The study evidenced again the need to precisely describe the measurement setup to allow for distinguishing between concentrations measured inside a process (e.g., under a fume hood) and concentrations measured in the workplace or for personal exposure (where people are exposed).
High concentrations of nanoparticles were found for processes that a priori do not seem to emit nanoparticles. For instance, nanoparticle emission from the centrifugation of liquid suspensions was not expected. Consequently, no safety measures were taken for this process. The study showed that nanoparticles can not only be emitted from a dry phase (powder) but can also escape from liquid suspensions. Further investigation is necessary to find out under which conditions nanoparticles can become airborne (e.g., as a function of the energy applied).

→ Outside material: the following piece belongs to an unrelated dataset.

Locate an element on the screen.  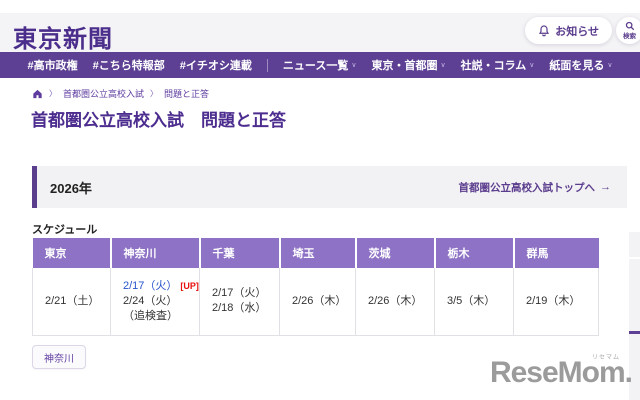
col-header-saitama: 埼玉 is located at coordinates (317, 253).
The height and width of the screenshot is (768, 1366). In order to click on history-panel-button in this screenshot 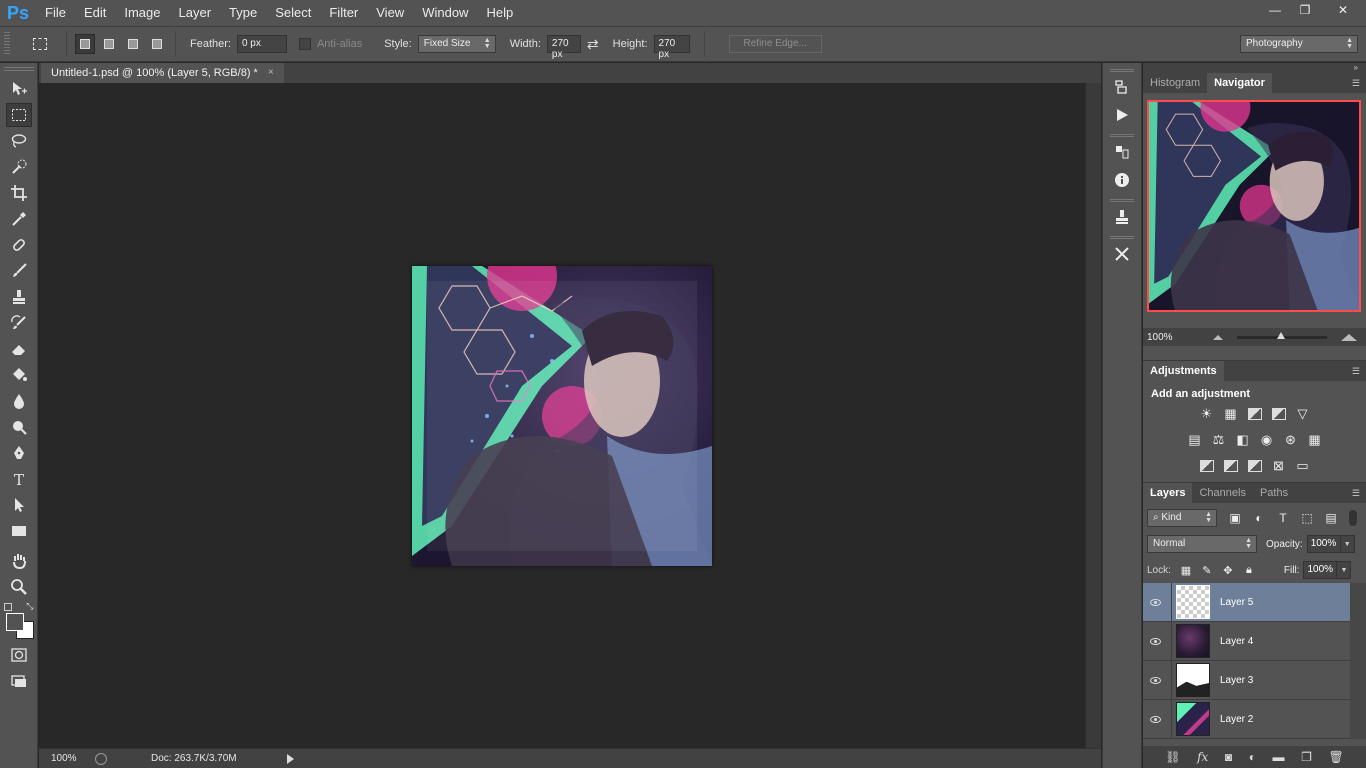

At several research units, the possible technological and organizational protection measures were unexploited. Personal protection is not effective when it is only worn by the people working with nanoparticles, leaving those working in the background unprotected. Technological and organizational protection measures might be more effective under these conditions.
Only few publications about exposure to nanoparticles in occupational settings exist, and they use different metadata. For further development of the knowledge in the field of occupational exposure to nanomaterials, the use of standardized measurement protocols and methods is crucial.